What needs to be done: The line containing "Hojaldre (188, 516)" marks the end, so write out exactly every line from the top of the entries below through that one.

Data listing:
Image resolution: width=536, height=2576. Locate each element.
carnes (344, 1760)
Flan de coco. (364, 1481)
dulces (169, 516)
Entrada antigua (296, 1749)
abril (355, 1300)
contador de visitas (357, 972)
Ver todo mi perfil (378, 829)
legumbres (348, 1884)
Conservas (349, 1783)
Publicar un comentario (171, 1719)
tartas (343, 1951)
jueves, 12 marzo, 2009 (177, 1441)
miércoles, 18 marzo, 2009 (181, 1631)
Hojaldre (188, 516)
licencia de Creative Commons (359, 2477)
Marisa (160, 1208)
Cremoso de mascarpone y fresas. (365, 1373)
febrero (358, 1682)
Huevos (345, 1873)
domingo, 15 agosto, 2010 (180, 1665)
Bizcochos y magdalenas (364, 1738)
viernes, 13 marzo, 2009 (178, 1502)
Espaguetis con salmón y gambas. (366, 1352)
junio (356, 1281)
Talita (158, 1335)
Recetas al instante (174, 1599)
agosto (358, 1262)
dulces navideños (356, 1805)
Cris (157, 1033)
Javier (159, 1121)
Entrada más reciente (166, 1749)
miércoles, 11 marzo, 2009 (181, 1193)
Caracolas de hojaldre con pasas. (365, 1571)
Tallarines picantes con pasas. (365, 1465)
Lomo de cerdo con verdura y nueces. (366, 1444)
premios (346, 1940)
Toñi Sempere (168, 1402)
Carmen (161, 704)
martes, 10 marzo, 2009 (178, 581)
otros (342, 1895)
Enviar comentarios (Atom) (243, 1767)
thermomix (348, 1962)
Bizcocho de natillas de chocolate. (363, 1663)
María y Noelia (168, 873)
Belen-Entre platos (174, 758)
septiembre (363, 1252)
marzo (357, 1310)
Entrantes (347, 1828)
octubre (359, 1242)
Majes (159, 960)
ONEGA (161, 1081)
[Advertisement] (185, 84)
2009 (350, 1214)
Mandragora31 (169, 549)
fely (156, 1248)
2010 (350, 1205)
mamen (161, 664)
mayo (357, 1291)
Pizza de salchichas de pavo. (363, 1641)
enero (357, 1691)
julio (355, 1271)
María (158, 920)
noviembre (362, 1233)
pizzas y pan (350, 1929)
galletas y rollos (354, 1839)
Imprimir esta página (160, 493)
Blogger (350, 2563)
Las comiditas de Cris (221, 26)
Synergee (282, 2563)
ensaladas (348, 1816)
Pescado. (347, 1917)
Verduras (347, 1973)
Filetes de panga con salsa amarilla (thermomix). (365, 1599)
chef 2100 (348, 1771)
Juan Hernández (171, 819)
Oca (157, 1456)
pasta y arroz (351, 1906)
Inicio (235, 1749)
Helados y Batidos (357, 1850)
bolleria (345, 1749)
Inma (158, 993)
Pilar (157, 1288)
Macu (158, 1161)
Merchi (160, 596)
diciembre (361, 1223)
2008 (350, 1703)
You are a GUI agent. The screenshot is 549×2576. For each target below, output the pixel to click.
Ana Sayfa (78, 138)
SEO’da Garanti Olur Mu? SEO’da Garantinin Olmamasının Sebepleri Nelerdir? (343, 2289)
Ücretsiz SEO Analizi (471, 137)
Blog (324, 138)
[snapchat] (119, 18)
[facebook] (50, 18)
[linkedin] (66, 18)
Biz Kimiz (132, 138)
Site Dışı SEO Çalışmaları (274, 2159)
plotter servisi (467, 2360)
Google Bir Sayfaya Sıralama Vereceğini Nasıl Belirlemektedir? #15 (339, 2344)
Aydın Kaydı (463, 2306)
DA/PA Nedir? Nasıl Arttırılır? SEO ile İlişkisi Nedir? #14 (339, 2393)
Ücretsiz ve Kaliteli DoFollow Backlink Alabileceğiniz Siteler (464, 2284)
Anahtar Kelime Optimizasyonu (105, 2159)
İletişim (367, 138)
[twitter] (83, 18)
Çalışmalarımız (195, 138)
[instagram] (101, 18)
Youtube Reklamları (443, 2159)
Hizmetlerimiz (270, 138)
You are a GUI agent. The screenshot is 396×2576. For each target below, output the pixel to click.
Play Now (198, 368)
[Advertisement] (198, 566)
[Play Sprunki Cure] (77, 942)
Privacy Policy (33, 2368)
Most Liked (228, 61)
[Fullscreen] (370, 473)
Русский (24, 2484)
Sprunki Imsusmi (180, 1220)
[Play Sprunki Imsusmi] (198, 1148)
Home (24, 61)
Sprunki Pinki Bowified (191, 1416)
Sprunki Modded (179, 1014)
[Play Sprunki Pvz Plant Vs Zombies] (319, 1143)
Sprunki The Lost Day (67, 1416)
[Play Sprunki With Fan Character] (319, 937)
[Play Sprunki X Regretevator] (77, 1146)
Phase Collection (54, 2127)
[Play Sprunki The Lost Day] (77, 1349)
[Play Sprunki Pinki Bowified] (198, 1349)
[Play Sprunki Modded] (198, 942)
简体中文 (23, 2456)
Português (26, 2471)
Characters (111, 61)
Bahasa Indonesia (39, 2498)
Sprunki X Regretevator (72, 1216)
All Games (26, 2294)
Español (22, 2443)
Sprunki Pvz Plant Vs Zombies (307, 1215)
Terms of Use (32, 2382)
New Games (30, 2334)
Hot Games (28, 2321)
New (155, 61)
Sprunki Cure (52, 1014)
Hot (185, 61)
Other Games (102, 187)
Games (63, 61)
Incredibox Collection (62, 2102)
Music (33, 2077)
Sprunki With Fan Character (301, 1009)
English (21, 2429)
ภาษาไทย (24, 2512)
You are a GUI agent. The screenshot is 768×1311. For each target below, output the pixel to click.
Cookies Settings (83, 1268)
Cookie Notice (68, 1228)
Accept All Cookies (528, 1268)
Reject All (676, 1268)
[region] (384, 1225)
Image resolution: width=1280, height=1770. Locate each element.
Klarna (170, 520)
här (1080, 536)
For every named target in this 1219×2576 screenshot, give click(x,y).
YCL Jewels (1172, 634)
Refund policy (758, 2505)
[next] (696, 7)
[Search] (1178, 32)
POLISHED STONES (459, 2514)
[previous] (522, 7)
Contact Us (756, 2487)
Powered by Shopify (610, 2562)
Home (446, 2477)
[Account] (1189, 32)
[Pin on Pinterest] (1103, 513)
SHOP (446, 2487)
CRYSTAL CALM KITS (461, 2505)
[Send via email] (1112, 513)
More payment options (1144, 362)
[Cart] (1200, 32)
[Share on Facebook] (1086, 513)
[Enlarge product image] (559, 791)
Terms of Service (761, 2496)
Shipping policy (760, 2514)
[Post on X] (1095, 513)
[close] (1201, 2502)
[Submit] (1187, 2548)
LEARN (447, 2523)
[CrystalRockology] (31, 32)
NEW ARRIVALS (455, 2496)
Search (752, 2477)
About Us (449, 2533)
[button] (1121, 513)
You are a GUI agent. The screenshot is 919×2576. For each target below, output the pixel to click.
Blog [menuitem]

Result of the exercise:
Image resolution: width=536, height=2576. Locate each element.
carnes (344, 1760)
Flan de coco. (364, 1481)
dulces (169, 516)
Entrada antigua (296, 1749)
abril (355, 1300)
contador de visitas (357, 972)
Ver todo mi perfil (378, 829)
legumbres (348, 1884)
Conservas (349, 1783)
Publicar un comentario (171, 1719)
tartas (343, 1951)
jueves, 12 marzo, 2009 (177, 1441)
miércoles, 18 marzo, 2009 (181, 1631)
Hojaldre (188, 516)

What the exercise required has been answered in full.